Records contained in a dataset
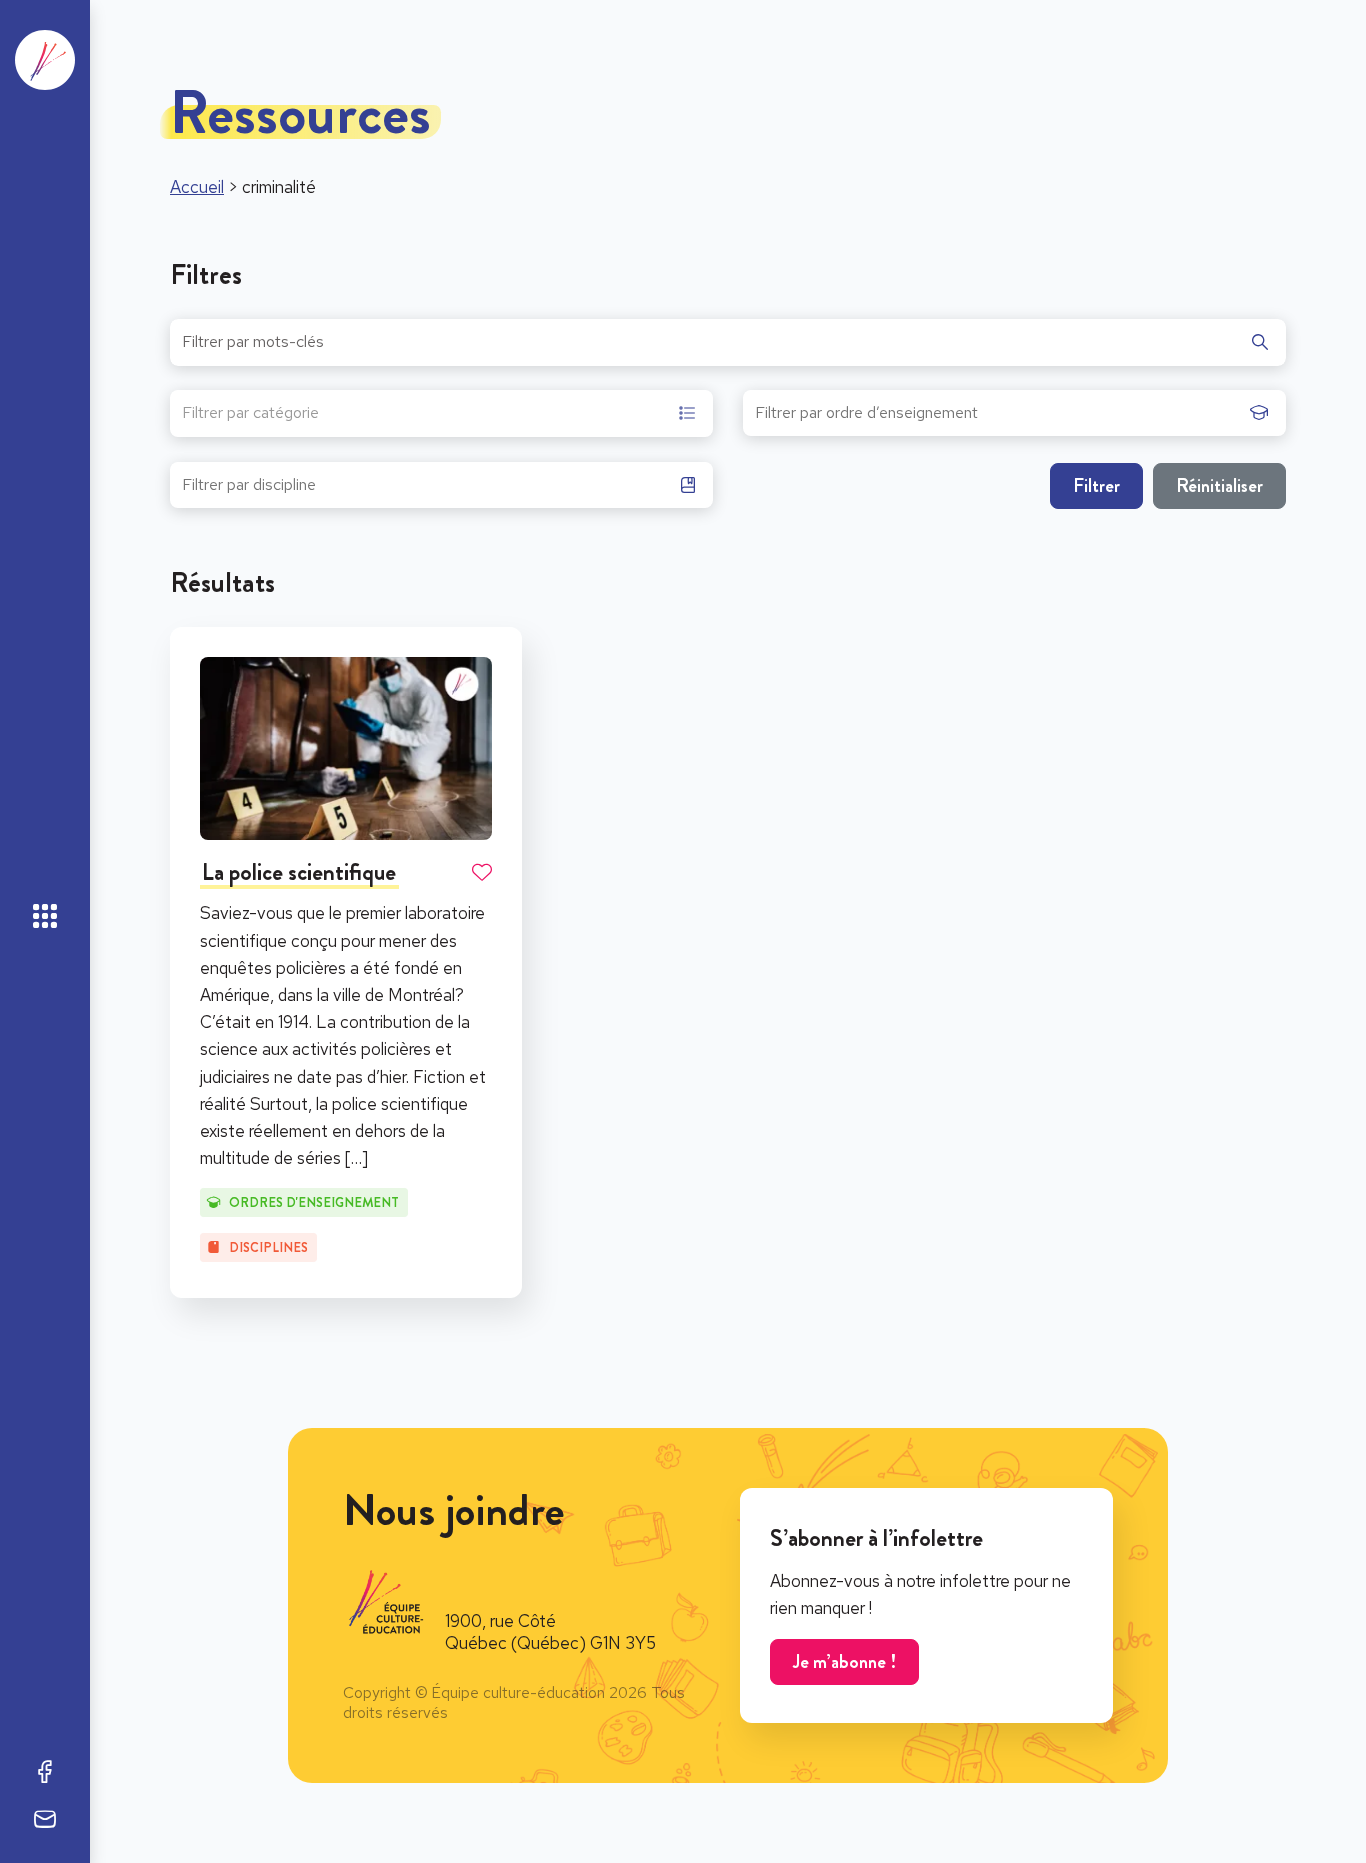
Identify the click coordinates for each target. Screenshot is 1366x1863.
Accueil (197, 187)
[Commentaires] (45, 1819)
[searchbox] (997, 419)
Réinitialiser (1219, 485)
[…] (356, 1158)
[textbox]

• **What is expected**:
Begin at the line containing "Accueil (197, 187)" and reproduce every line through the last one in the records above, exactly.

• **Output of the task**:
Accueil (197, 187)
[Commentaires] (45, 1819)
[searchbox] (997, 419)
Réinitialiser (1219, 485)
[…] (356, 1158)
[textbox]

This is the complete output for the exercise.